(Entries on target coordinates)
** begin **

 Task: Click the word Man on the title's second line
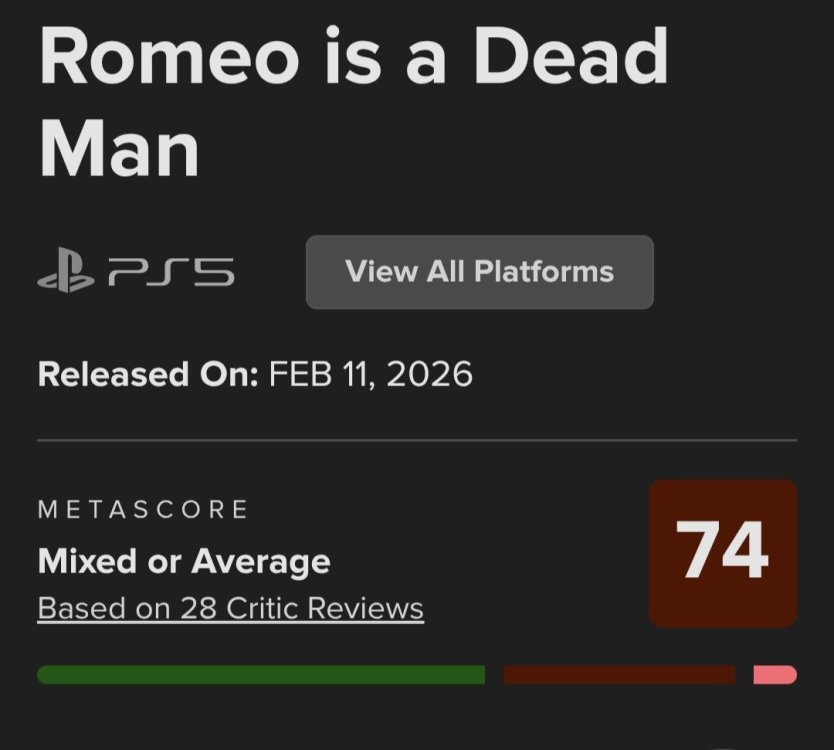pyautogui.click(x=119, y=148)
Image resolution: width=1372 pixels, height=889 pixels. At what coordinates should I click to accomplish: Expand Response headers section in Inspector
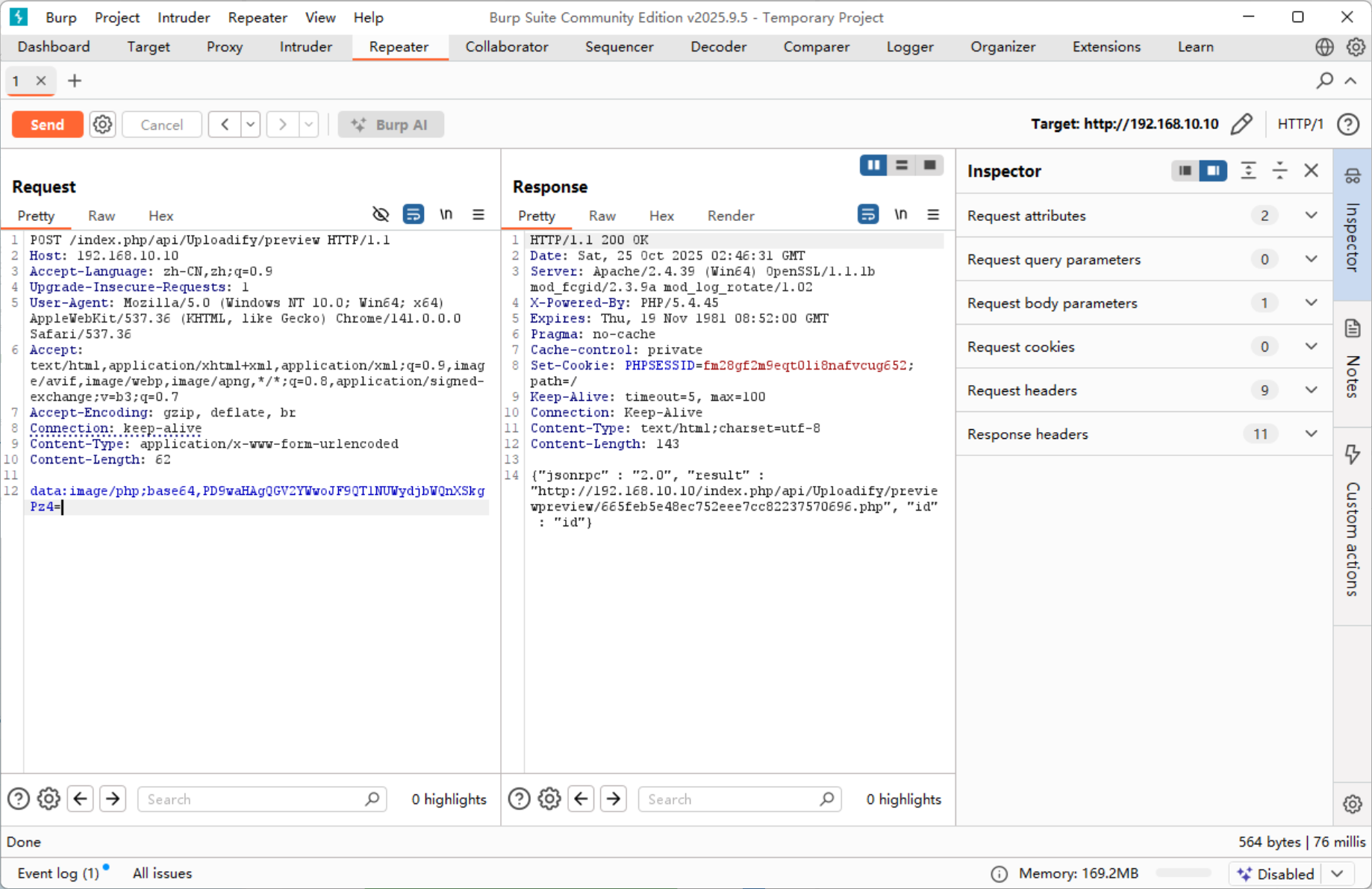1311,434
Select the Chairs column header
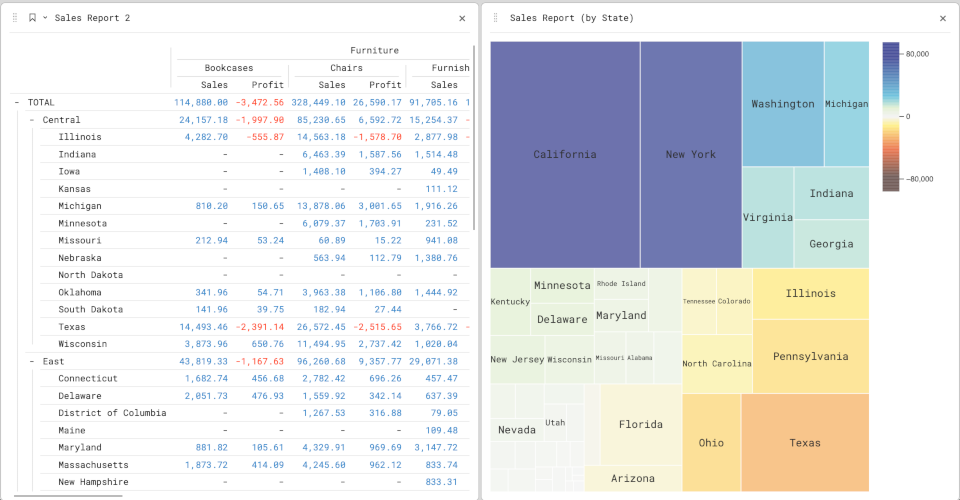Screen dimensions: 960x500 click(346, 68)
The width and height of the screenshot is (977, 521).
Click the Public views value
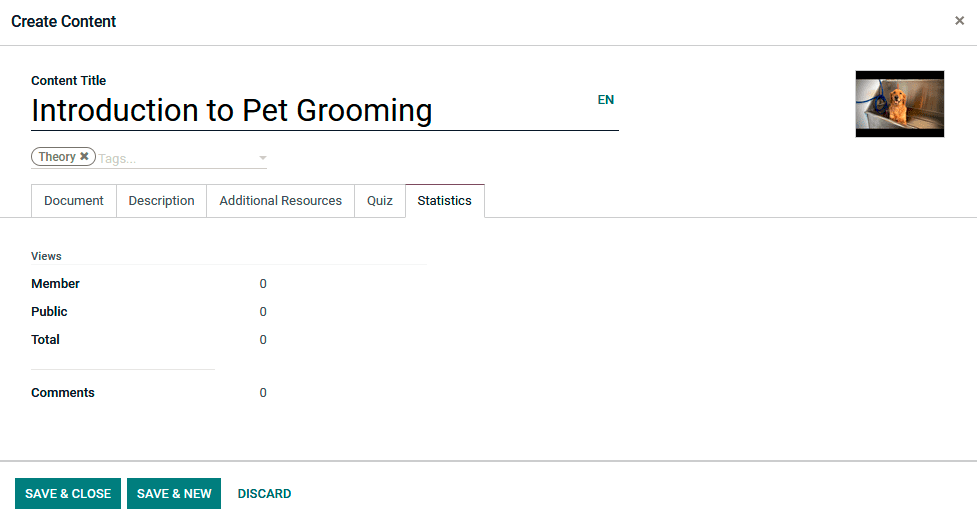point(263,312)
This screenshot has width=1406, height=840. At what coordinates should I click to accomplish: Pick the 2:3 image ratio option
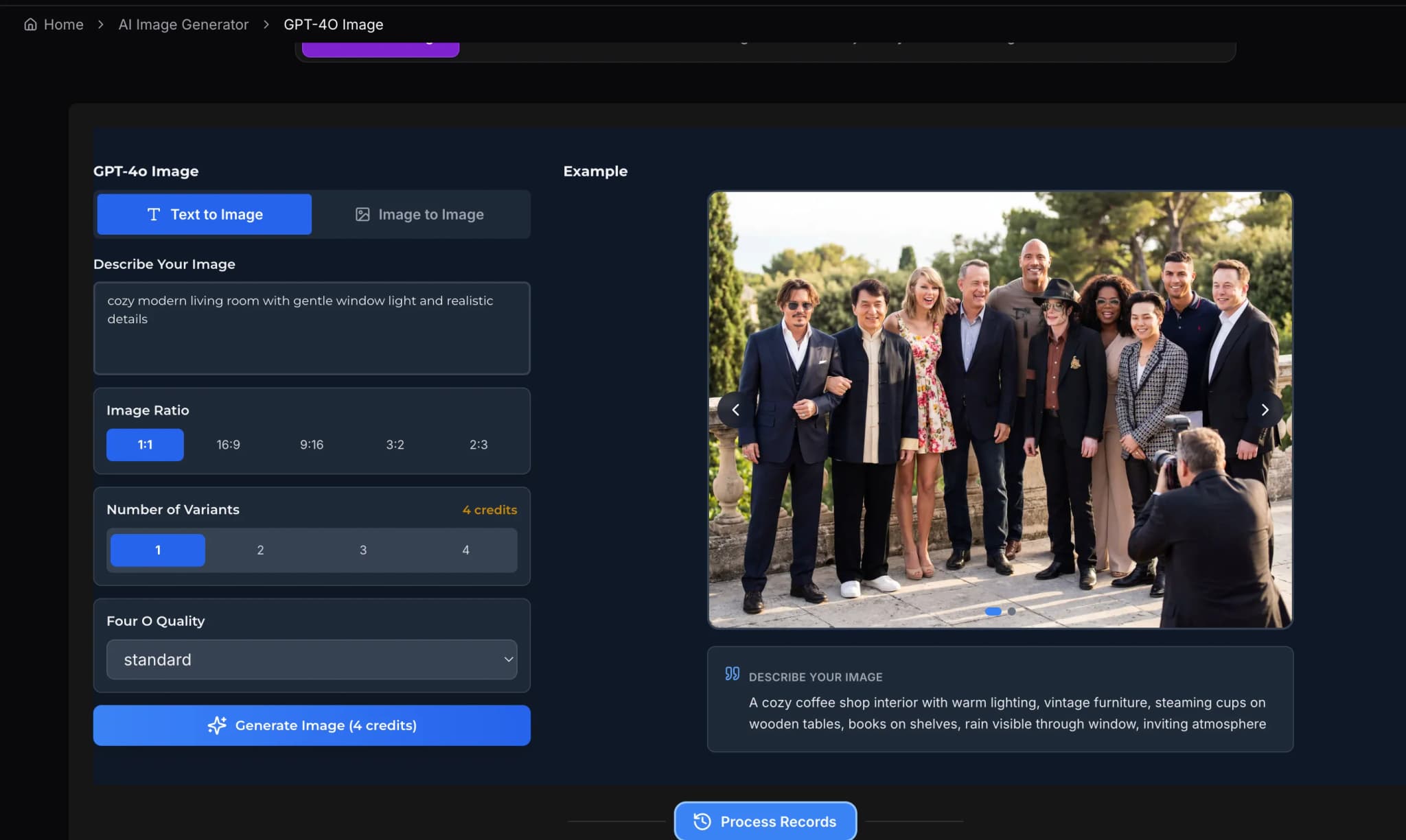pos(479,445)
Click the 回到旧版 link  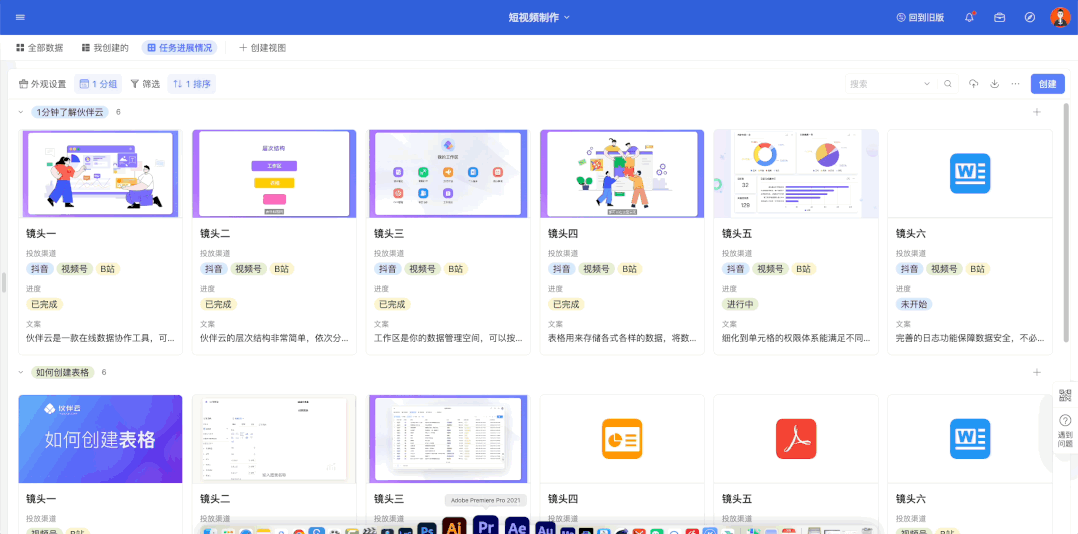[920, 17]
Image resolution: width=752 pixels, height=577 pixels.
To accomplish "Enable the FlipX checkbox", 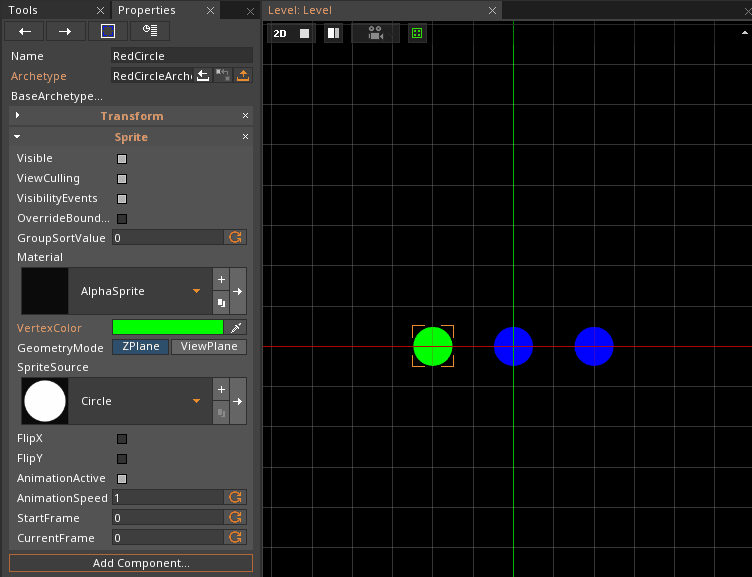I will [122, 438].
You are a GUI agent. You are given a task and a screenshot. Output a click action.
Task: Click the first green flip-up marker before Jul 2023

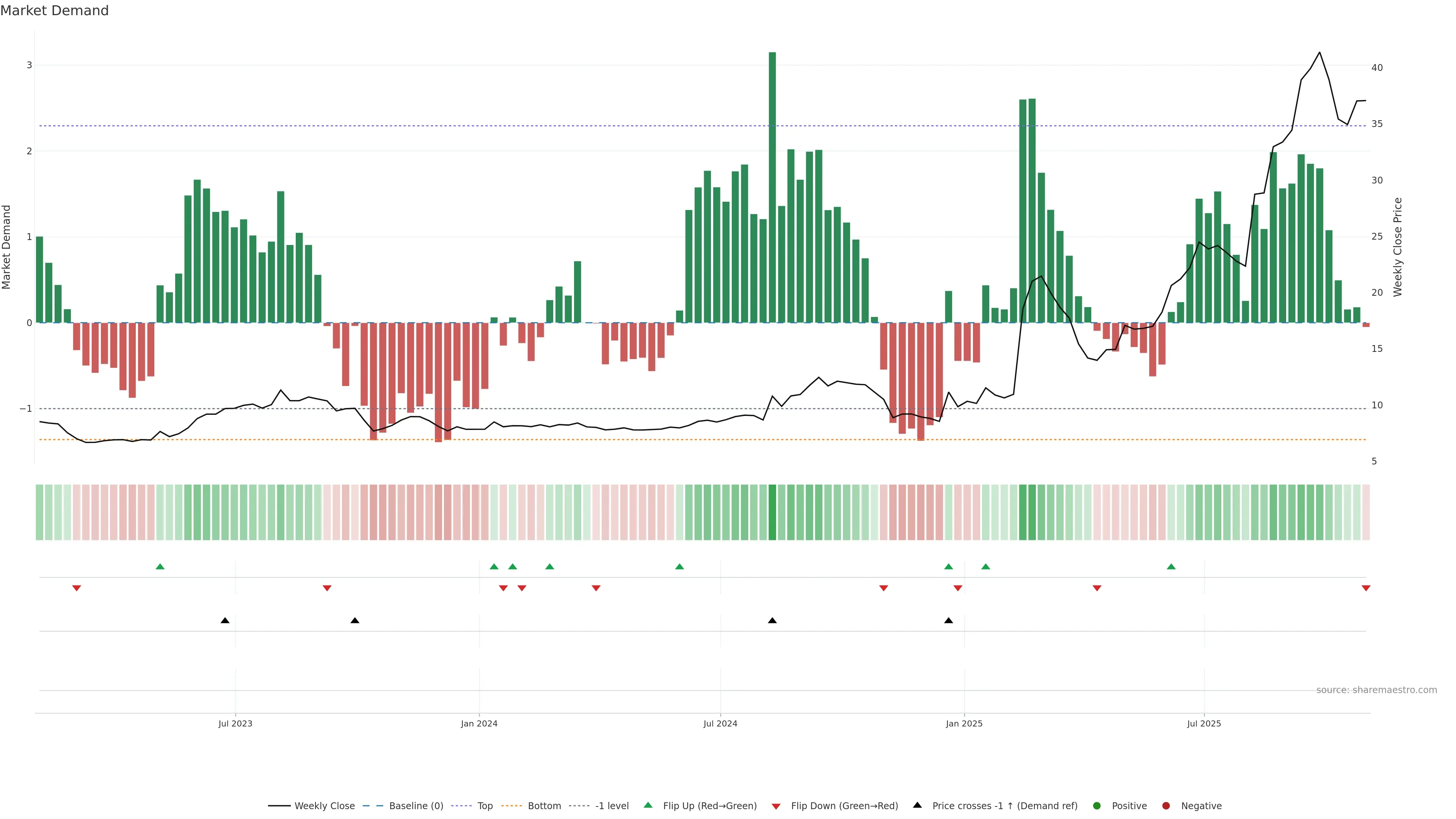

** end **

= What is needed =
Rewrite the lines above as a numbered list, starting at the line that contains "You are a GUI" and ending at the last line, leaving out blank lines and pictures.

= Response to this exercise =
1. You are a GUI agent. You are given a task and a screenshot. Output a click action.
2. Task: Click the first green flip-up marker before Jul 2023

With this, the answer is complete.